Regrettably, the author never really helps us understand why. After an intriguing beginning, Stanley has little more to say about the ongoing struggle we face in replicating that which God has so magnificently done throughout history.

What the author does exceptionally well in The Grace of God is demonstrate how the God of the Bible, from the very first verses of Scripture, has been consistent in lavishing patience, mercy, and undeserved favour upon those he loves. Indeed, one of the purposes of the book is to refute the idea of the “split-personality” God: namely, that he is one way in the Old Testament (mean-spirited, judgmental), yet opposite (gentle, forgiving) in the New.

And, it’s not only the cheap-shot critics who think so. Even sincere readers, such as Stanley’s wife, wonder how the term gracious can honestly be applied to a deity responsible for flooding the whole earth. Who, on another occasion, instructs his people to lay waste to every living inhabitant of the captured city of Jericho. Is this the same God who, in the New Testament, is compared to a father waiting patiently at the edge of the drive for his rebel son to return home and make things right? Unquestionably, they are one and the same. Stanley challenges us to see a God throughout Scripture who is both terrifying and merciful, hater of evil and lover of people.

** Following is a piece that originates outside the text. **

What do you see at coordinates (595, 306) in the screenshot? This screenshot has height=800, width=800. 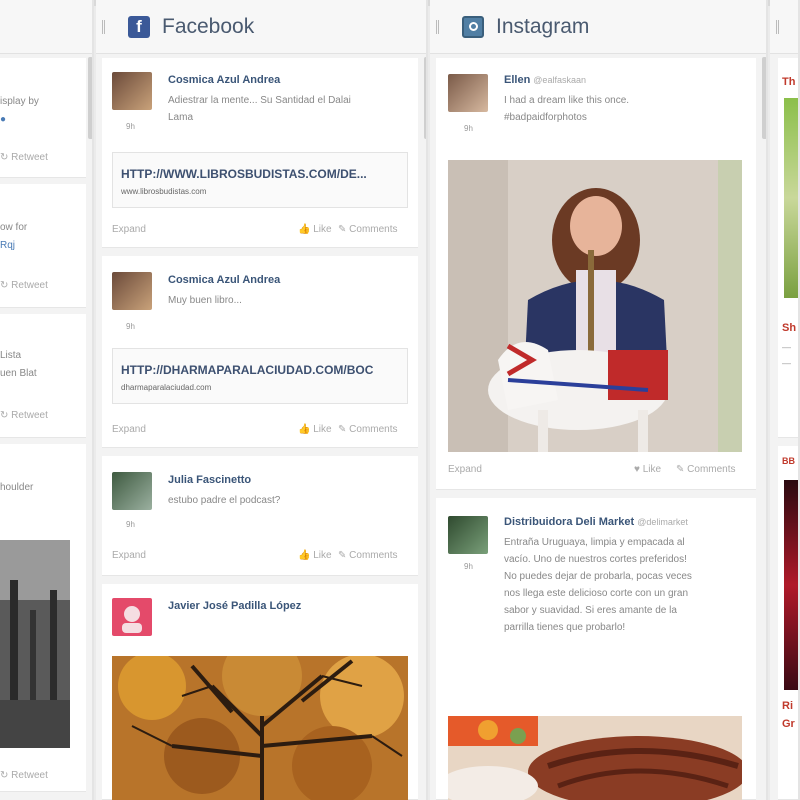 I see `girl-on-carousel-horse-photo` at bounding box center [595, 306].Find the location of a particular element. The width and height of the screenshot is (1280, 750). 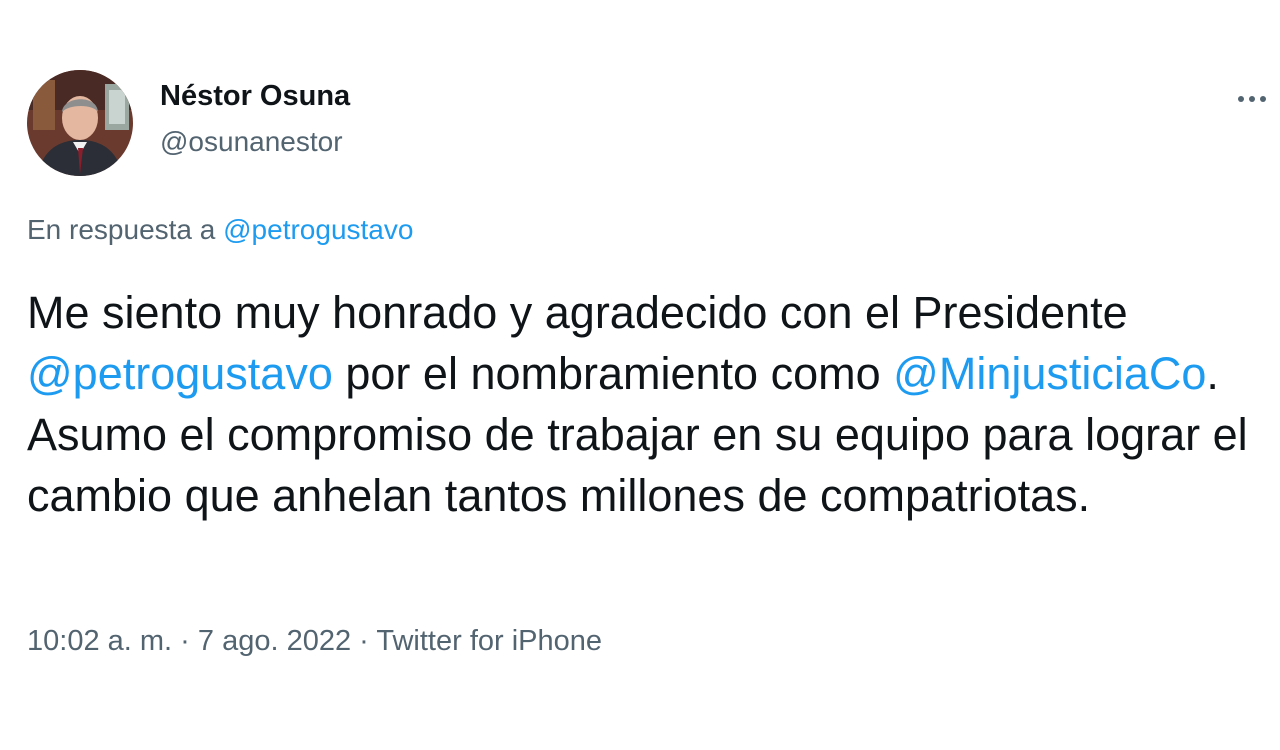

reply-context: En respuesta a @petrogustavo is located at coordinates (220, 230).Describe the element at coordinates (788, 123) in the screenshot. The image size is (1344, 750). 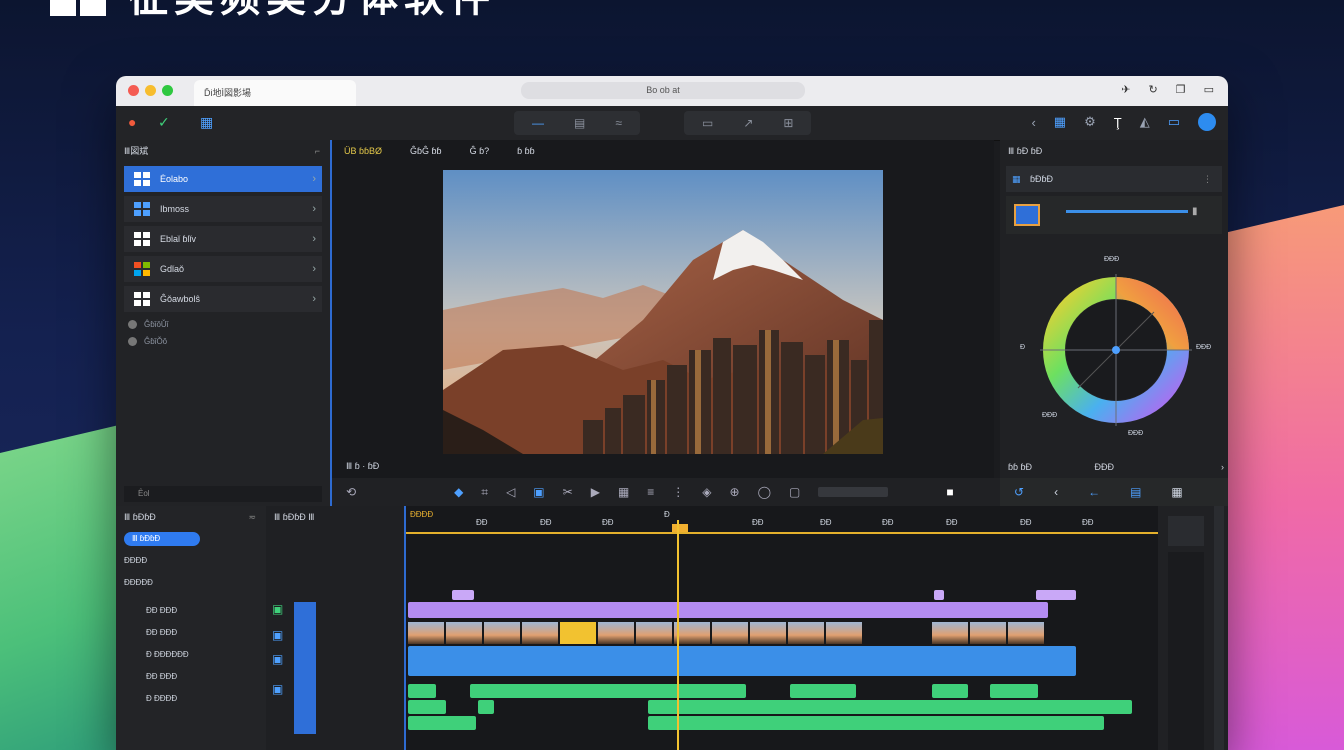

For instance, instead of thinking of the story of Noah as wholesale destruction, properly interpreted, we see the initiative of a divine caretaker choosing to clean up after people who had made a mess of creation. Or, consider the capture of Jericho, thought of by some as showcasing God as a “bloodthirsty ethnic cleanser.” Stanley looks back 650 years prior to the event to provide step-by-step vindication of God’s activity and to paint a picture of One who is painstakingly slow to judge and quick to deliver.

What Stanley reiterates throughout his book is that a careful analysis of the people and events of both Old and New Testaments demonstrate how “grace has been the basis of our relationship with our Creator from the very beginning.” And whereas living graciously will continue to be the primary relational struggle we face, we will never tire of hearing or reading about God’s eagerness to show us his love.

Marvin Klassen is a member of Southridge Community Church and a high school teacher in St. Catharines.